Tekst źródłowy:
☆ ☆ ☆ ☆ ☆ ☆ ☆
# Zmieścić się w jakimś czasie



## cointi

Witam,

szukam ładnego odpowiednika " zmieścić się w " jak w "Dobrze, porozmawiam z Tobą, ale musisz się zmieścić w pięciu minutach" . 

Będę bardzo wdzięczny za wszystkie sugestie...


----------



## inter1908

Dobrze, porozmawiam z tobą, ale nie może to trwać dłużej, niż pięć minut.
...ale nie może to zająć więcej/może to zająć nie więcej, niż pięć minut. (preferowałbym pierwszą wersję)
 ...ale nie mogę na to poświęcić więcej/mogę na to poświęcić nie więcej, niż pięć minut. (to samo co wyżej)
 ...ale jeśli to ma trwać więcej niż pięć minut, to nie mam tyle czasu.
...ale tylko jeśli nasza rozmowa zajmie maksymalnie pięć minut.

Osobiście nie wiem którego bym użył, natomiast na pewno użyłbym dla klarowności sformułowania "streszczaj się" albo podobnego


----------



## majlo

Ja bym powiedział: "...ale mogę ci poświęcić maksymalnie/najwyżej pięć minut".


----------



## dreamlike

A do kogo tak w ogóle skierowałbyś te słowa? Bo Twoja wersja idealnie sprawdzała by się w rozmowie z kolegą na przykład. Nie użyłbym wersji zaproponowanej przez majlo w potocznej rozmowie z rówieśnikiem, albo nawet kimś nieznacznie starszym. Odczytałbym to jako silenie się na wyszukanie zwroty.


----------



## LilianaB

I think all of them sound great. Majlo's version is just for somebody on more friendly terms.


----------



## majlo

dreamlike said:


> Nie użyłbym wersji zaproponowanej przez majlo w potocznej rozmowie z rówieśnikiem, albo nawet kimś nieznacznie starszym.



Ja w normalnych okolicznościach też nie. Przeczytaj jeszcze raz pytanie, dreamlike.


----------



## dreamlike

Mój post można potraktować jako dygresję. Nigdzie nie napisałem, że użyłbyś tego wyrażenia, majlo.  



			
				LilianaB said:
			
		

> Majlo's version is just for somebody on more friendly terms.



I think it's quite the other way round - his suggestion is perfect for people who are on formal basis. I can imagine teacher saying this to a student.


----------



## majlo

Nie w tym rzecz. W tym wątku chyba właśnie o to chodzi, żeby się silić na wyszukane zwroty. Ja przynajmniej tak interpretuję to pytanie.


----------



## cointi

Cóż,

dziękuję wszystkim i każdemu z osobna za poświęcony czas!

Pozdrawiam serdecznie, 

Giesiek


----------
☆ ☆ ☆ ☆ ☆ ☆ ☆
Wybrany materiał:

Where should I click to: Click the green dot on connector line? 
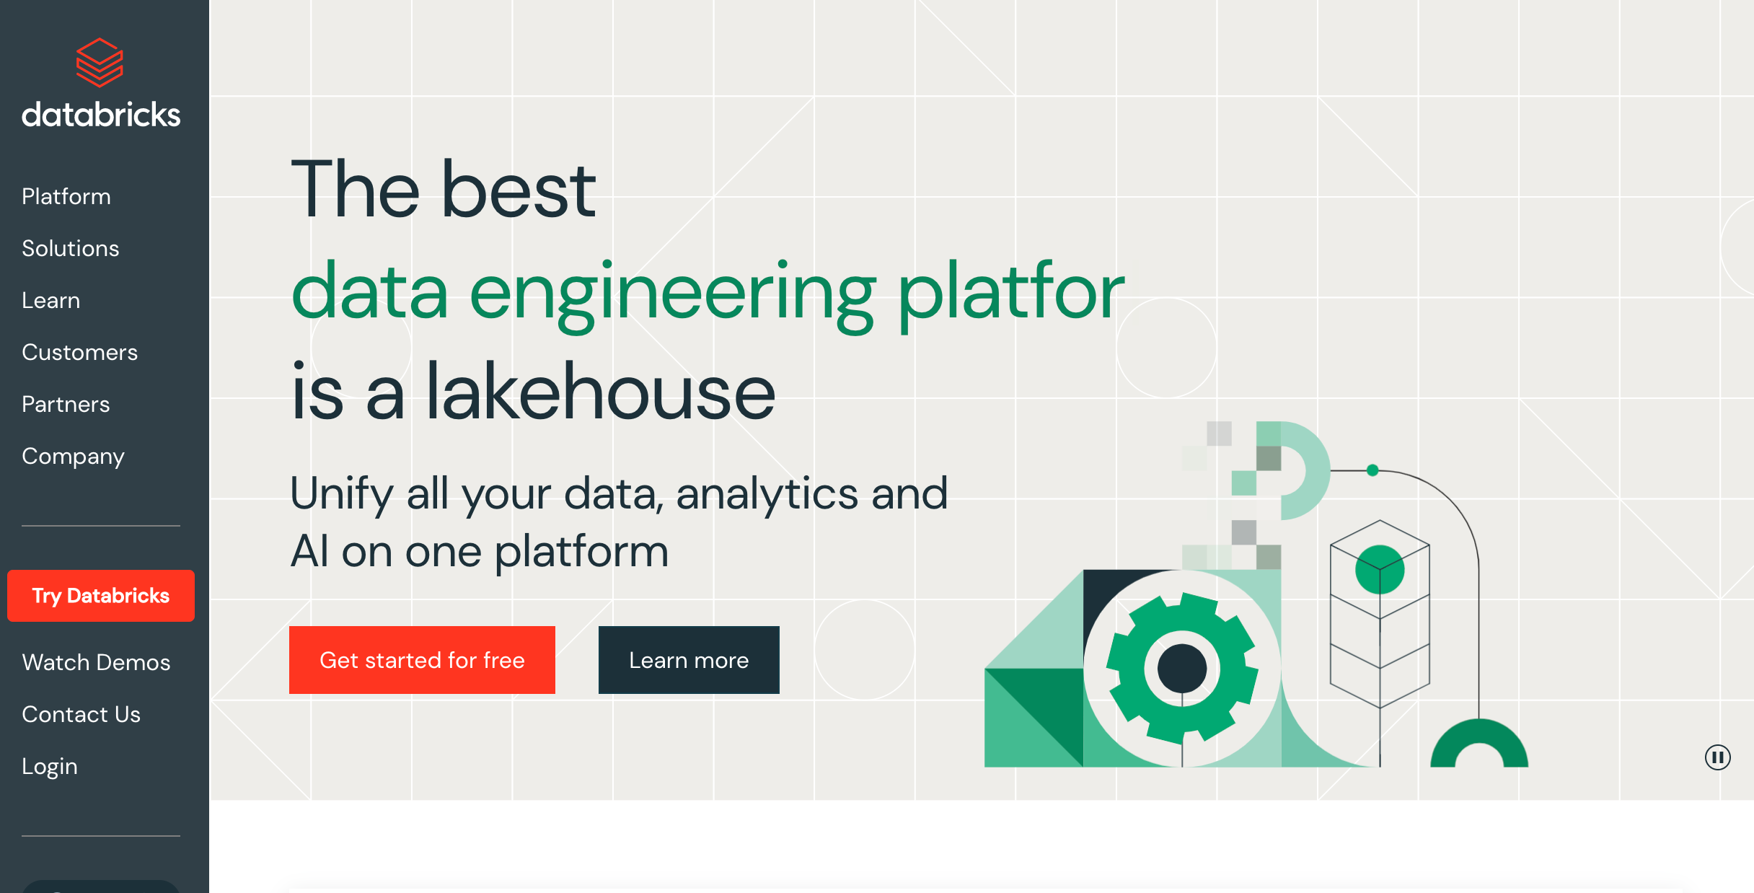[1372, 470]
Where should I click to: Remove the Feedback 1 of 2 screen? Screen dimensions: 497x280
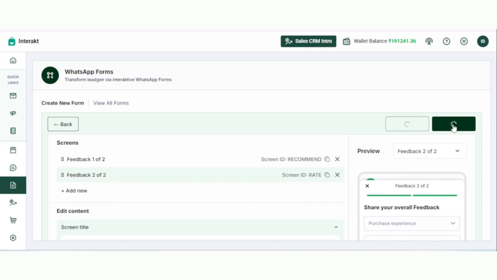[337, 159]

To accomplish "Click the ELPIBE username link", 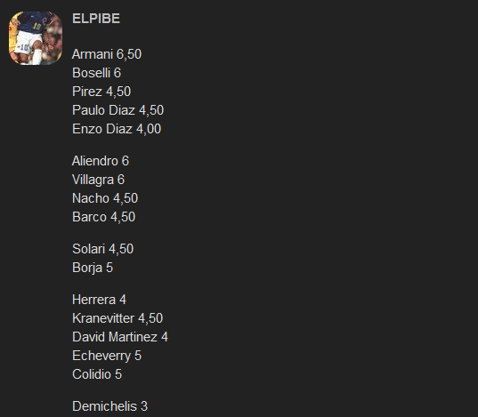I will [x=96, y=19].
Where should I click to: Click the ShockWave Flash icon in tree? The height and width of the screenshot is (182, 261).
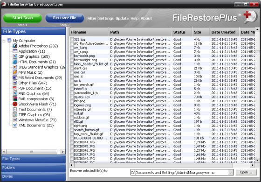coord(15,104)
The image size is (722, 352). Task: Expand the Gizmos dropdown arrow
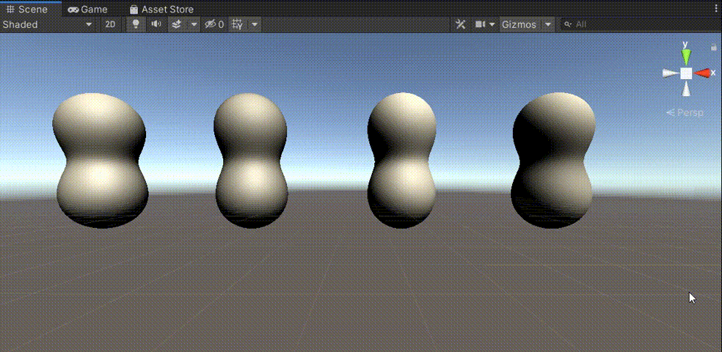(548, 24)
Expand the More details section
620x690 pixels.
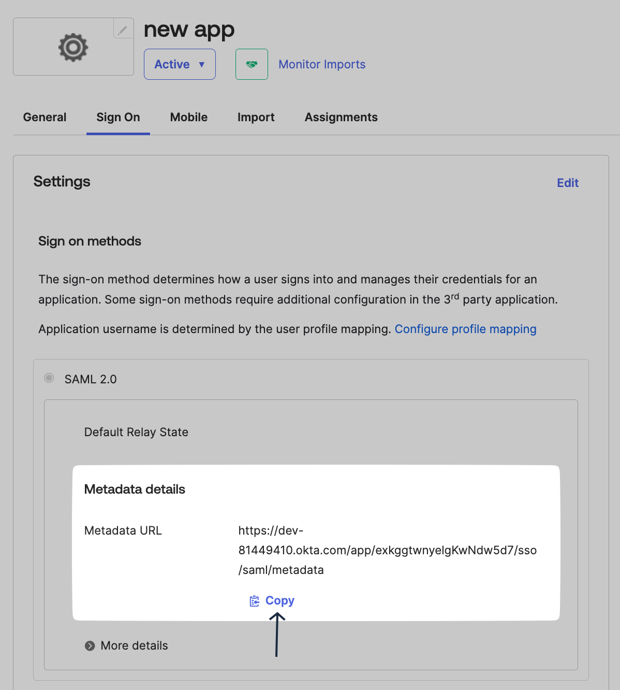click(x=134, y=645)
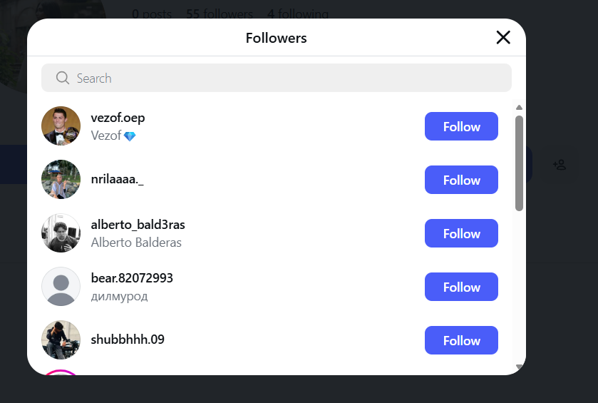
☆ ☆ ☆ ☆ ☆ ☆ ☆
Zadania:
A. Wymień wszystkie nazwy użytkowników, które występują w nagłówkach wpisów w tekście źródłowym. Każdą podaj jeden raz.
B. Przepisz wiernie fragment tekstu źródłowego, czyli wszystko od słów „szukam ładnego odpowiednika” w dół aż po słowa „samo co wyżej)”.
Korzystaj tylko z tekstu źródłowego.

Odpowiedzi:
A. cointi, inter1908, majlo, dreamlike, LilianaB

B.
szukam ładnego odpowiednika " zmieścić się w " jak w "Dobrze, porozmawiam z Tobą, ale musisz się zmieścić w pięciu minutach" . 

Będę bardzo wdzięczny za wszystkie sugestie...


----------



## inter1908

Dobrze, porozmawiam z tobą, ale nie może to trwać dłużej, niż pięć minut.
...ale nie może to zająć więcej/może to zająć nie więcej, niż pięć minut. (preferowałbym pierwszą wersję)
 ...ale nie mogę na to poświęcić więcej/mogę na to poświęcić nie więcej, niż pięć minut. (to samo co wyżej)